*Material supplied*
== Segment start ==
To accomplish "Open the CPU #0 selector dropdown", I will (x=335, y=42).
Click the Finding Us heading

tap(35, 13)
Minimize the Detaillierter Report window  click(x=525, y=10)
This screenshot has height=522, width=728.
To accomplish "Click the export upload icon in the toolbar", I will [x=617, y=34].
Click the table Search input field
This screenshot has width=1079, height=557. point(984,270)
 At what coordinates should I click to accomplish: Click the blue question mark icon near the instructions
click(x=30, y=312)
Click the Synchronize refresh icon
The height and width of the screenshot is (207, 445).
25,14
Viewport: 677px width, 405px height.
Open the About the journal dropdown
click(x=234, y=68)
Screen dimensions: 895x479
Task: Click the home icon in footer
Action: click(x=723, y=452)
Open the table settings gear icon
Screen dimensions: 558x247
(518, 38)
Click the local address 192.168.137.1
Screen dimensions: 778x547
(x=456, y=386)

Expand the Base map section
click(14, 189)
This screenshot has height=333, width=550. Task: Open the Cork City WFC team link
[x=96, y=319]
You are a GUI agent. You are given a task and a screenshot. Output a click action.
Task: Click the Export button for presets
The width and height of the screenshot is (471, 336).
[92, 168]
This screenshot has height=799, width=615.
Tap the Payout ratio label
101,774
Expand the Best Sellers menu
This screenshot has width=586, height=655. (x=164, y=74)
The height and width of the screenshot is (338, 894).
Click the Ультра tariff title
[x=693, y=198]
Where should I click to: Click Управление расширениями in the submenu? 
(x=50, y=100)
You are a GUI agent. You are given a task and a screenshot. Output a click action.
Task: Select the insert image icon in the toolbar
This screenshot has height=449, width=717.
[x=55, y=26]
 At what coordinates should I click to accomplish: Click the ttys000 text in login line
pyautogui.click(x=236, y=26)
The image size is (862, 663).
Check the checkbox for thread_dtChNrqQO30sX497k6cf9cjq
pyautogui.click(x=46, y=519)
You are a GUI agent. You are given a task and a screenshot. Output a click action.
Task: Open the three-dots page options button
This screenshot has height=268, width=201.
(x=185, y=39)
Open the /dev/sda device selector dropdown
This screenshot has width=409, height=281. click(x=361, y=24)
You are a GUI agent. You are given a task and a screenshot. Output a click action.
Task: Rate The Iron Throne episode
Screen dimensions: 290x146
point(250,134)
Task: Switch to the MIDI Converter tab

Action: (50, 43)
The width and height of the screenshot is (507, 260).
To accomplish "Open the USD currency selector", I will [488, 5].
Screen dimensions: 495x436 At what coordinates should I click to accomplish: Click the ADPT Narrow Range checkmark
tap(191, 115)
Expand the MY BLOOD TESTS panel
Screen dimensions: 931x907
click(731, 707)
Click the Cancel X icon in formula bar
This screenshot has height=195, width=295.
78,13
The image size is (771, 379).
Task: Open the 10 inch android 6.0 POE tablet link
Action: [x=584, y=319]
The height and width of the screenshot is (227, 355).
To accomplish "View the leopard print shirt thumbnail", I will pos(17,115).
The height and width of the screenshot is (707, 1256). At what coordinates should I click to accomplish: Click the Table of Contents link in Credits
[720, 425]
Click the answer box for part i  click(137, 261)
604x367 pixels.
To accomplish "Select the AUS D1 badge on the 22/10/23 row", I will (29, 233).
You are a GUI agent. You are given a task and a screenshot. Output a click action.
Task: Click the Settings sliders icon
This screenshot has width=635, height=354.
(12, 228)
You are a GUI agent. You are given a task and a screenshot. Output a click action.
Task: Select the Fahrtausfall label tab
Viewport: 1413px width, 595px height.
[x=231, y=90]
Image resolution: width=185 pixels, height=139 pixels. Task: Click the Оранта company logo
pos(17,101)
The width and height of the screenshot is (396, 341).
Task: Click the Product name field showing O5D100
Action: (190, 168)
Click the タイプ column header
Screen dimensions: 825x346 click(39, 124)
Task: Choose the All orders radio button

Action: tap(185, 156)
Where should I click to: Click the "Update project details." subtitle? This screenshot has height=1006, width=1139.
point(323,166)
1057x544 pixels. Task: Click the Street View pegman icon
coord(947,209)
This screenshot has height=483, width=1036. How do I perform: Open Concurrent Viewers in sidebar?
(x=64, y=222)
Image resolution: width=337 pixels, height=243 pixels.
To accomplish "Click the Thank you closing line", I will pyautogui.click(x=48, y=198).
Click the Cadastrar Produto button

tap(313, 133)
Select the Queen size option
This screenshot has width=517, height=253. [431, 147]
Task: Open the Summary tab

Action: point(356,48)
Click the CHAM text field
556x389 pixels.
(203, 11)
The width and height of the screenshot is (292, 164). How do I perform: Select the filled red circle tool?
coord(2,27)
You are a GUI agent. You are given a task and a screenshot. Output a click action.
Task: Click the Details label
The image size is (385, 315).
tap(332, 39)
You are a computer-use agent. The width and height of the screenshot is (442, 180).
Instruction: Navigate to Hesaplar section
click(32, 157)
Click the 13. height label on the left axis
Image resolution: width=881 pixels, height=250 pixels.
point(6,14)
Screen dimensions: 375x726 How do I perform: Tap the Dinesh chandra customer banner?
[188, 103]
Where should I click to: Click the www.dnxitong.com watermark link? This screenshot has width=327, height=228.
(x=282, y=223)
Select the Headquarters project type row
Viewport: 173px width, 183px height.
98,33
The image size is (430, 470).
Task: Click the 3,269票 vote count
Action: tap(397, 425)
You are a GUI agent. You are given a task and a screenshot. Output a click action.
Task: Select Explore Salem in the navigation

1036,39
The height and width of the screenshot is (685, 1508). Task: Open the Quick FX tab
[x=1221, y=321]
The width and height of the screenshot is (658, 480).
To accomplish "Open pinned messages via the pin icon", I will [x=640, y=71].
== Segment end ==
*Work to be completed*
Would you copy, word for word, only the lines from the start of the listing to the one that contains "Viewport: 677px width, 405px height.", both included?

*Your response*
To accomplish "Open the CPU #0 selector dropdown", I will (x=335, y=42).
Click the Finding Us heading

tap(35, 13)
Minimize the Detaillierter Report window  click(x=525, y=10)
This screenshot has height=522, width=728.
To accomplish "Click the export upload icon in the toolbar", I will [x=617, y=34].
Click the table Search input field
This screenshot has width=1079, height=557. point(984,270)
 At what coordinates should I click to accomplish: Click the blue question mark icon near the instructions
click(x=30, y=312)
Click the Synchronize refresh icon
The height and width of the screenshot is (207, 445).
25,14
Viewport: 677px width, 405px height.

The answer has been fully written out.